TASK DATA: Begin
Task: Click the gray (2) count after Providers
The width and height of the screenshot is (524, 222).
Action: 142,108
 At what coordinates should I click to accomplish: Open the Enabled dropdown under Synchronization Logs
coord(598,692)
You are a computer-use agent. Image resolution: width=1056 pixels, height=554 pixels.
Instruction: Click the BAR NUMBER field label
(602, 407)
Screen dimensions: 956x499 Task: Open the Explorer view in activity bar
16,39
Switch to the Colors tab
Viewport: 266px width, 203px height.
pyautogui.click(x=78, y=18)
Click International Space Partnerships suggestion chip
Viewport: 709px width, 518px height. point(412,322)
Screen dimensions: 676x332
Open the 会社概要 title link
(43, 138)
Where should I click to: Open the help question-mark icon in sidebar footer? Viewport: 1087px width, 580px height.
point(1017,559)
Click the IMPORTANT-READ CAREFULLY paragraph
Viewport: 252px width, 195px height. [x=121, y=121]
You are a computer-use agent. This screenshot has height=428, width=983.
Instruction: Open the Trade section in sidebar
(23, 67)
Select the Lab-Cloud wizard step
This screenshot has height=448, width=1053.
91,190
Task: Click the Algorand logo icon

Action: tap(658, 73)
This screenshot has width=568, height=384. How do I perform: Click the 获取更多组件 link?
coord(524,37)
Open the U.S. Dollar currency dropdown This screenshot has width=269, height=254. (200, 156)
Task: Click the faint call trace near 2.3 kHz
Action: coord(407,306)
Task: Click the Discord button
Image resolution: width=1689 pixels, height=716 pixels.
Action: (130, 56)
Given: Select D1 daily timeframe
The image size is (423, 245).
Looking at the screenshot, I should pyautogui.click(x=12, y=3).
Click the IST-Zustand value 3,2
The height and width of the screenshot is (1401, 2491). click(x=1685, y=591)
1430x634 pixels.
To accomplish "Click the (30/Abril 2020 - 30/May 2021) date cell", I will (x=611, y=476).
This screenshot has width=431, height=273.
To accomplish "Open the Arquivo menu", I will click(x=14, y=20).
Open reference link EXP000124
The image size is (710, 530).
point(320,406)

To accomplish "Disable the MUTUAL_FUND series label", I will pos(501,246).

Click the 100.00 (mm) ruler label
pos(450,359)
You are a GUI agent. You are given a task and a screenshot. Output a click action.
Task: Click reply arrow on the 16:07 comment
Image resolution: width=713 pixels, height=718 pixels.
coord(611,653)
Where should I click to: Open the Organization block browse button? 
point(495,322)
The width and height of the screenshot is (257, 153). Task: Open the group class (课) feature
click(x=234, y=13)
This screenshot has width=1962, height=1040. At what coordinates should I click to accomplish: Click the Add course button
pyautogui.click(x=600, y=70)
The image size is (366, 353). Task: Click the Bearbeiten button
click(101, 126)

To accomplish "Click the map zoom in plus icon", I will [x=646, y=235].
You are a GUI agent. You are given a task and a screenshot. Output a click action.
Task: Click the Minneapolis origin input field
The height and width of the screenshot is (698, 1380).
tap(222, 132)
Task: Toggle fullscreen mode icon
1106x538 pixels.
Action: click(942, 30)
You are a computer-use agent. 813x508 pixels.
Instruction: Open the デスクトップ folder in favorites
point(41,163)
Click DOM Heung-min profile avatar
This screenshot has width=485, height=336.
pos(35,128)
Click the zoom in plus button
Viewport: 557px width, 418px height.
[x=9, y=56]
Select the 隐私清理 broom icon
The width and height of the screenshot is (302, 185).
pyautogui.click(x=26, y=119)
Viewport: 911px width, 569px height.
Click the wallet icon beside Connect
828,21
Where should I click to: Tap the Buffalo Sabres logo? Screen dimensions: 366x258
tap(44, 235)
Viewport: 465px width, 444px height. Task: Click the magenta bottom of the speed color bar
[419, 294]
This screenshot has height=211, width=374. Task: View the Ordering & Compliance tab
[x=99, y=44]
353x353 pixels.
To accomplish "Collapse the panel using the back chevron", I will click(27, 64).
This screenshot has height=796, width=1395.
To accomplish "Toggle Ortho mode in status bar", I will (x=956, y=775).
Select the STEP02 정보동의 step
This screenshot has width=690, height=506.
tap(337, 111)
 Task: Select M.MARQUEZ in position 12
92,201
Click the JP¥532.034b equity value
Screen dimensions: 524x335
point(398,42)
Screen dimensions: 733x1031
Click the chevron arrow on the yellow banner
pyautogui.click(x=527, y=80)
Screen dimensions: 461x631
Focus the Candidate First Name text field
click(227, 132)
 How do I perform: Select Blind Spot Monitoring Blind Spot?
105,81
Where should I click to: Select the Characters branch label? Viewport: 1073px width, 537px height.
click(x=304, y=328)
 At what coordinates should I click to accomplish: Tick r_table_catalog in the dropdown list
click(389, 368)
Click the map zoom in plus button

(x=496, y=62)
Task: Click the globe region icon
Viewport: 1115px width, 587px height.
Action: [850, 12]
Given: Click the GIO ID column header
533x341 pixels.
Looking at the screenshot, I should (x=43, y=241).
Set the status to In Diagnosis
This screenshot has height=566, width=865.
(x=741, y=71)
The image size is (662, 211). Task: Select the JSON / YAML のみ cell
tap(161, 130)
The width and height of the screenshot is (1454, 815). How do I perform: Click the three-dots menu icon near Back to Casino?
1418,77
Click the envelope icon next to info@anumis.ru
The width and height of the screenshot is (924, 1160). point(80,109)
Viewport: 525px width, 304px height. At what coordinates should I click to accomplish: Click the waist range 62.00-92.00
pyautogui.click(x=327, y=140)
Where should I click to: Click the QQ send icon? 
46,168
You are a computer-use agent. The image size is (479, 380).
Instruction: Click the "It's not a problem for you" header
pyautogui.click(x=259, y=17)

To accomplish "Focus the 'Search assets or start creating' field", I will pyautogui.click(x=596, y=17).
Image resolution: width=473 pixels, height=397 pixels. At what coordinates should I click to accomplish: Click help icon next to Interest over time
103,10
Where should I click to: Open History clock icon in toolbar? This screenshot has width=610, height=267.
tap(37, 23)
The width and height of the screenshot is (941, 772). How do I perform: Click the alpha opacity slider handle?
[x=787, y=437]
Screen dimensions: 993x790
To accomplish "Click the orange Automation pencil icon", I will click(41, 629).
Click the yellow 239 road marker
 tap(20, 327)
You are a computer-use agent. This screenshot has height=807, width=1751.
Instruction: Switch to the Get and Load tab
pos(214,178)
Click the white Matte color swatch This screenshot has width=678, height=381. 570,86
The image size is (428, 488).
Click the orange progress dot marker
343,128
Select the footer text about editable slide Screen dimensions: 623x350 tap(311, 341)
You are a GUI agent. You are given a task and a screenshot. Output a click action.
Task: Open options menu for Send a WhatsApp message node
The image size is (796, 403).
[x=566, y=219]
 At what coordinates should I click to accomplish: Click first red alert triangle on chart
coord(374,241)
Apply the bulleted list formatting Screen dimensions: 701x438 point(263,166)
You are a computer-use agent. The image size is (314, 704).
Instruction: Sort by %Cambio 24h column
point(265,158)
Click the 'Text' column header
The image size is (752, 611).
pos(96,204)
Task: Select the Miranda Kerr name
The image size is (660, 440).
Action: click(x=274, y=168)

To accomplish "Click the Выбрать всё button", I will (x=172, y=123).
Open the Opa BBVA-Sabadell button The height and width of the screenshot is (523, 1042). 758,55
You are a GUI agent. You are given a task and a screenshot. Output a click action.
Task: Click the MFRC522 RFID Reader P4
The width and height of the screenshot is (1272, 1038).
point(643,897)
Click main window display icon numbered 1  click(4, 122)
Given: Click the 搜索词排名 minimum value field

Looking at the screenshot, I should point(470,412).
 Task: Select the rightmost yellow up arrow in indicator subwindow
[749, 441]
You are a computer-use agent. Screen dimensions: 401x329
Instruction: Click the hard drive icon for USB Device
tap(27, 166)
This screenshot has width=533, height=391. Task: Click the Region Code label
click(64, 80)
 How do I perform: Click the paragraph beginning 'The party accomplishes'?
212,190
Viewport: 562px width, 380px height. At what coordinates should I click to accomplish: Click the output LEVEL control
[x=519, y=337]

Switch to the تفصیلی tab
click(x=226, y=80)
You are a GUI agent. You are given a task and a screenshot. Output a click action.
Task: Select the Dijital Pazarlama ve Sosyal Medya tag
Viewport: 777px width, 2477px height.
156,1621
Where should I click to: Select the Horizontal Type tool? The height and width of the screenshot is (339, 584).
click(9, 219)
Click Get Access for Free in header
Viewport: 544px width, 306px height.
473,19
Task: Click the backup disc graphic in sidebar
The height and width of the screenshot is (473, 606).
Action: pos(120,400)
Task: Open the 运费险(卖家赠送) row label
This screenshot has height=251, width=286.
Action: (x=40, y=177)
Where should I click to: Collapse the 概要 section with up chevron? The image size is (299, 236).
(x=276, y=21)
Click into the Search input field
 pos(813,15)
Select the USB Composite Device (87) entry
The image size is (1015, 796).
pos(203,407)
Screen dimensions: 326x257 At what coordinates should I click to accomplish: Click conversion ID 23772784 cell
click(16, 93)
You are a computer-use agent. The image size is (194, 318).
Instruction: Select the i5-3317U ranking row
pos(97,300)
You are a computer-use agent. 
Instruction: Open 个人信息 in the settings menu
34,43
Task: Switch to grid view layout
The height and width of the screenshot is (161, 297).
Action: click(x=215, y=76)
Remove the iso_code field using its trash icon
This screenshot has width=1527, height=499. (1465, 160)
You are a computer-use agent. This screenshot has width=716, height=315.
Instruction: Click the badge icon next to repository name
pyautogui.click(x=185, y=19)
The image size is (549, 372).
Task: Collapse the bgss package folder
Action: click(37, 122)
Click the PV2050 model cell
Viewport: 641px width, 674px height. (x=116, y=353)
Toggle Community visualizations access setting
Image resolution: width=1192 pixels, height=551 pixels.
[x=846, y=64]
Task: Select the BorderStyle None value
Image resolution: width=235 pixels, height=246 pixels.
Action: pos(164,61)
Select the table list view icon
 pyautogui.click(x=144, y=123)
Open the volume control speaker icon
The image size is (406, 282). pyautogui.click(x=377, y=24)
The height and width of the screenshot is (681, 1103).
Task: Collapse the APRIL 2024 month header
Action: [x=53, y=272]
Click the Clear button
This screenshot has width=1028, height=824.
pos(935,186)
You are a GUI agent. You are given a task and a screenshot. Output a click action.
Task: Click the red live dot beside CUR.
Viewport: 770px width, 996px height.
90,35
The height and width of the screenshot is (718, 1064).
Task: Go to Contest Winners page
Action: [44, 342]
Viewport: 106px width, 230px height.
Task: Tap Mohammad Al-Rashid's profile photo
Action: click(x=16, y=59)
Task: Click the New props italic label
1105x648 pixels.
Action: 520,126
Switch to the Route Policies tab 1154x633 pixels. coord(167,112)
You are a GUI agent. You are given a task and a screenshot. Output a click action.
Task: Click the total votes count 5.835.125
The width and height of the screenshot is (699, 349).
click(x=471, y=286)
TASK DATA: End
# WHAT TO PRODUCE
Say how many lines in the records hold the string "computer", please, and add no other words.

# TASK RESPONSE
10